Após o óbito de uma pessoa, para regularizar a situação dos bens deixados pelo seu falecimento, terá que ser feito um inventário, podendo ser judicial ou extrajudicial (dependendo do caso).  Se o inventário ou arrolamento não for aberto até 60 dias contados a partir da data do óbito, terá que pagar uma multa de 30% (trinta por cento) sobre o valor do imposto.

Muitas pessoas não sabem da existência dessa multa. No nosso escritório informamos aos nossos clientes sobre à referida multa, isso para que não sejam pegos de surpresa.

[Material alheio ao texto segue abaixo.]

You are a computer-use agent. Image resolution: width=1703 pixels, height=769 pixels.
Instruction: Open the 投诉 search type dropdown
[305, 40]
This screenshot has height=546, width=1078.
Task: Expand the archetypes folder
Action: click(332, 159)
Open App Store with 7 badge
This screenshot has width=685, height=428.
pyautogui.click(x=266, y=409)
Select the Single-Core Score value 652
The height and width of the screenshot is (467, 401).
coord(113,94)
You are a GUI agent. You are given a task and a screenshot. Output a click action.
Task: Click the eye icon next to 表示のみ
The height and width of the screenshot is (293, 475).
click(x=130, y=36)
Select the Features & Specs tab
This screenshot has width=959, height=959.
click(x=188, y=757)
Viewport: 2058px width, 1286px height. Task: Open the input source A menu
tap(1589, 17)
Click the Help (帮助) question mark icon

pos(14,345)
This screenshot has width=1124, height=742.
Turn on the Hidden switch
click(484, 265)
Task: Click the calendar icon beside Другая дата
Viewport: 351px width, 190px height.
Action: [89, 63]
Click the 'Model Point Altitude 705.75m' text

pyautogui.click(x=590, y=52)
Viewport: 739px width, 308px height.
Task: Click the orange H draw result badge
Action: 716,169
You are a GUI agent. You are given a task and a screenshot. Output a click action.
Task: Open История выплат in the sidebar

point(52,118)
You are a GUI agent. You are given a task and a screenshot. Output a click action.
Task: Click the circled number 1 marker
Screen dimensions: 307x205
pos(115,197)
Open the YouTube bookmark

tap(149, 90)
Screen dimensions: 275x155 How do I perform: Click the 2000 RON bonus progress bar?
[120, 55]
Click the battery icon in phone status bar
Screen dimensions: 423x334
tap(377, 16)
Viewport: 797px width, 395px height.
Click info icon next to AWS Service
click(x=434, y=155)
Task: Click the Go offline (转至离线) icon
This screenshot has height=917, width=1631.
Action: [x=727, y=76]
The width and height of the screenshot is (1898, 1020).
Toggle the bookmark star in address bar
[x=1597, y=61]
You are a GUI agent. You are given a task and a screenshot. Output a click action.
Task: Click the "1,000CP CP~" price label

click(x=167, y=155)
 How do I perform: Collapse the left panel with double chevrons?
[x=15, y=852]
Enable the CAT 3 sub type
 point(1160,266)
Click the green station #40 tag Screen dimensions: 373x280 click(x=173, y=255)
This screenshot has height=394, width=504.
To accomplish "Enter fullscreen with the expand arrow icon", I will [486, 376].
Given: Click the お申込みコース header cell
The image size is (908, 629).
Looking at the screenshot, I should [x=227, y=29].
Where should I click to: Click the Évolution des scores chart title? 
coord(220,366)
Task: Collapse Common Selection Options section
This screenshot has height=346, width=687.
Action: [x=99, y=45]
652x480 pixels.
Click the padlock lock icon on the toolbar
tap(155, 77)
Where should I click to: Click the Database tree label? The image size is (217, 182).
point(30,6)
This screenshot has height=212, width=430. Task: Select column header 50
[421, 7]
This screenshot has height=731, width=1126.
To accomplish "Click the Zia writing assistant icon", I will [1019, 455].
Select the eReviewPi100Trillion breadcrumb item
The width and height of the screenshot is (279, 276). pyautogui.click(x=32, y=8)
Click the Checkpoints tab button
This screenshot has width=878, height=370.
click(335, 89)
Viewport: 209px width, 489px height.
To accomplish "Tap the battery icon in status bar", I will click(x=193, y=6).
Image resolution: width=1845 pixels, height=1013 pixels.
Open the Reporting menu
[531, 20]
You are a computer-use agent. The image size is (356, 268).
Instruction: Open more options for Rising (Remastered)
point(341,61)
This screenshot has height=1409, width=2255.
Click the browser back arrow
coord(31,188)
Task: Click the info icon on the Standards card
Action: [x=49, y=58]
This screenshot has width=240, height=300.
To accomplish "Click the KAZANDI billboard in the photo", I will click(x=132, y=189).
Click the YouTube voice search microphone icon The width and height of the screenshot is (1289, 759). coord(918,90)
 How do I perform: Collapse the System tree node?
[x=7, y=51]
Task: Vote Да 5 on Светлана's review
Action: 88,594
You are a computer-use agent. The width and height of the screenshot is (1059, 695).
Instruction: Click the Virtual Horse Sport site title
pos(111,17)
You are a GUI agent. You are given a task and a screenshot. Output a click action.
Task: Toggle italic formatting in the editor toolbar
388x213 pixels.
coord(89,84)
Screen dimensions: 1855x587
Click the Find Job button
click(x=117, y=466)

O despachante imobiliário tem o dever de esclarecer os procedimentos de todo processo aos seus clientes.  Damos assessoria em Pernambuco, principalmente na capital Recife.

A documentação, a princípio exigida, é a seguinte:

1- Inicial do processo contendo a relação de bens e herdeiros ou minuta do cartório contendo a partilha dos bens ASSINADA por todos os herdeiros ou procurador (extrajudicial);
2- Cópia da Certidão de Óbito do falecido;
3- Cópia do CPF e RG do falecido;
4-Cópia da Certidão de Casamento do falecido (se casado);
5- Cópia do CPF e RG dos herdeiros, legatários, inventariantes e procuradores;

6- Relação discriminada dos bens móveis e imóveis com valor estimado ou cópia da
Declaração do Imposto de Renda do falecido e esposa (se casado);
7- Comprovante de propriedade dos bens transmitidos;
8- Extratos atualizados de conta-corrente, poupança e aplicações financeiras;
9- Ficha dos imóveis urbanos e ITR dos imóveis rurais;
10- Balanço Patrimonial e Contrato Social com alterações, em caso de transmissão de cotas ou ações de empresas;
11- Outros documentos constantes nos formulários.